> _Work required_: Restate the material verbatim, every line included.

> _The input_:

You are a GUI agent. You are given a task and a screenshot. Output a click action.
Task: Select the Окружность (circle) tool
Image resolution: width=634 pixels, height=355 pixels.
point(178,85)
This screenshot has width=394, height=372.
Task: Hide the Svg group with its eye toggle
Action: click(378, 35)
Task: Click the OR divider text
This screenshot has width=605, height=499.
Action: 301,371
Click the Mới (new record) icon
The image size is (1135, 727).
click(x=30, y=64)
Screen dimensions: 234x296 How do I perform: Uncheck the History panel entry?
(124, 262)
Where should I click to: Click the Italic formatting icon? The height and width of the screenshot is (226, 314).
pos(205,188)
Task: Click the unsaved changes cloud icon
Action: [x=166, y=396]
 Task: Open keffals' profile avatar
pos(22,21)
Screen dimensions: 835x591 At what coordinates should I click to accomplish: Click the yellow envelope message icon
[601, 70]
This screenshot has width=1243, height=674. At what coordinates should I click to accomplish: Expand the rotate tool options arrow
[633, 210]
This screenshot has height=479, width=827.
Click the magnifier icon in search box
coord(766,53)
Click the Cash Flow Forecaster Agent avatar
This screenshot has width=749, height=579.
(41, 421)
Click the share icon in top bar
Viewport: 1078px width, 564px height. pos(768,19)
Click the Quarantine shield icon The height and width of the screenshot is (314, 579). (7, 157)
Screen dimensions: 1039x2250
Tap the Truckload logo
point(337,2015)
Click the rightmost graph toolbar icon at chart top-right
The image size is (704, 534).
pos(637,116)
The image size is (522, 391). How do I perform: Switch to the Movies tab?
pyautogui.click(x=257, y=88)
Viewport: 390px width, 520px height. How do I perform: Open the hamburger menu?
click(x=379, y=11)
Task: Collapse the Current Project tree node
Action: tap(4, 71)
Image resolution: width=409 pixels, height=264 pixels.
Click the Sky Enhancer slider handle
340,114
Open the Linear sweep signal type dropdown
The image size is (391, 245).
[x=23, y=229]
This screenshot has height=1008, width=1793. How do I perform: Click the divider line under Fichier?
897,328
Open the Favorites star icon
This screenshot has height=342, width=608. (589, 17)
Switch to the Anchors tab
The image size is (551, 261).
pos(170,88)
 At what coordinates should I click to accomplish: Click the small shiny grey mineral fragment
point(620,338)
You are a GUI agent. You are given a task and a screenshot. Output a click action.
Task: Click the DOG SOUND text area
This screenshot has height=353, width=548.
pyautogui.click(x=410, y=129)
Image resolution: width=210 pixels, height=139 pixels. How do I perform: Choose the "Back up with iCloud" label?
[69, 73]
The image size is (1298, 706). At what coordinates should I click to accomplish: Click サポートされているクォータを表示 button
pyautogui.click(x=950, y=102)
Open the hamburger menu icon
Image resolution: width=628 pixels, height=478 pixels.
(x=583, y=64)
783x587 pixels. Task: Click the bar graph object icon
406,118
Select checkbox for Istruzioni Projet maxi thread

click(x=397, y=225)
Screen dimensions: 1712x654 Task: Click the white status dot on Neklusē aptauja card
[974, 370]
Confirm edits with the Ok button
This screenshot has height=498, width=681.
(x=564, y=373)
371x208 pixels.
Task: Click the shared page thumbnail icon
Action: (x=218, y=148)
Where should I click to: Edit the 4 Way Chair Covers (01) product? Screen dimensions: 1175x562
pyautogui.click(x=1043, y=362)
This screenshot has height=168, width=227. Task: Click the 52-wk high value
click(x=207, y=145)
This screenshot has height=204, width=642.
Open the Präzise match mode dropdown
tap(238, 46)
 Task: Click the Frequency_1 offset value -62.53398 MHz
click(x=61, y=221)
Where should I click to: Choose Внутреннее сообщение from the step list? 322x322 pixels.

> _Result of this task_:
You are a GUI agent. You are given a task and a screenshot. Output a click action.
Task: Select the Окружность (circle) tool
Image resolution: width=634 pixels, height=355 pixels.
point(178,85)
This screenshot has width=394, height=372.
Task: Hide the Svg group with its eye toggle
Action: click(378, 35)
Task: Click the OR divider text
This screenshot has width=605, height=499.
Action: 301,371
Click the Mới (new record) icon
The image size is (1135, 727).
click(x=30, y=64)
Screen dimensions: 234x296 How do I perform: Uncheck the History panel entry?
(124, 262)
Where should I click to: Click the Italic formatting icon? The height and width of the screenshot is (226, 314).
pos(205,188)
Task: Click the unsaved changes cloud icon
Action: [x=166, y=396]
 Task: Open keffals' profile avatar
pos(22,21)
Screen dimensions: 835x591 At what coordinates should I click to accomplish: Click the yellow envelope message icon
[601, 70]
This screenshot has width=1243, height=674. At what coordinates should I click to accomplish: Expand the rotate tool options arrow
[633, 210]
This screenshot has height=479, width=827.
Click the magnifier icon in search box
coord(766,53)
Click the Cash Flow Forecaster Agent avatar
This screenshot has width=749, height=579.
(41, 421)
Click the share icon in top bar
Viewport: 1078px width, 564px height. pos(768,19)
Click the Quarantine shield icon The height and width of the screenshot is (314, 579). (7, 157)
Screen dimensions: 1039x2250
Tap the Truckload logo
point(337,2015)
Click the rightmost graph toolbar icon at chart top-right
The image size is (704, 534).
pos(637,116)
The image size is (522, 391). How do I perform: Switch to the Movies tab?
pyautogui.click(x=257, y=88)
Viewport: 390px width, 520px height. How do I perform: Open the hamburger menu?
click(x=379, y=11)
Task: Collapse the Current Project tree node
Action: tap(4, 71)
Image resolution: width=409 pixels, height=264 pixels.
Click the Sky Enhancer slider handle
340,114
Open the Linear sweep signal type dropdown
The image size is (391, 245).
[x=23, y=229]
This screenshot has height=1008, width=1793. How do I perform: Click the divider line under Fichier?
897,328
Open the Favorites star icon
This screenshot has height=342, width=608. (589, 17)
Switch to the Anchors tab
The image size is (551, 261).
pos(170,88)
 At what coordinates should I click to accomplish: Click the small shiny grey mineral fragment
point(620,338)
You are a GUI agent. You are given a task and a screenshot. Output a click action.
Task: Click the DOG SOUND text area
This screenshot has height=353, width=548.
pyautogui.click(x=410, y=129)
Image resolution: width=210 pixels, height=139 pixels. How do I perform: Choose the "Back up with iCloud" label?
[69, 73]
The image size is (1298, 706). At what coordinates should I click to accomplish: Click サポートされているクォータを表示 button
pyautogui.click(x=950, y=102)
Open the hamburger menu icon
Image resolution: width=628 pixels, height=478 pixels.
(x=583, y=64)
783x587 pixels. Task: Click the bar graph object icon
406,118
Select checkbox for Istruzioni Projet maxi thread

click(x=397, y=225)
Screen dimensions: 1712x654 Task: Click the white status dot on Neklusē aptauja card
[974, 370]
Confirm edits with the Ok button
This screenshot has height=498, width=681.
(x=564, y=373)
371x208 pixels.
Task: Click the shared page thumbnail icon
Action: (x=218, y=148)
Where should I click to: Edit the 4 Way Chair Covers (01) product? Screen dimensions: 1175x562
pyautogui.click(x=1043, y=362)
This screenshot has height=168, width=227. Task: Click the 52-wk high value
click(x=207, y=145)
This screenshot has height=204, width=642.
Open the Präzise match mode dropdown
tap(238, 46)
 Task: Click the Frequency_1 offset value -62.53398 MHz
click(x=61, y=221)
Where should I click to: Choose Внутреннее сообщение from the step list? 322x322 pixels.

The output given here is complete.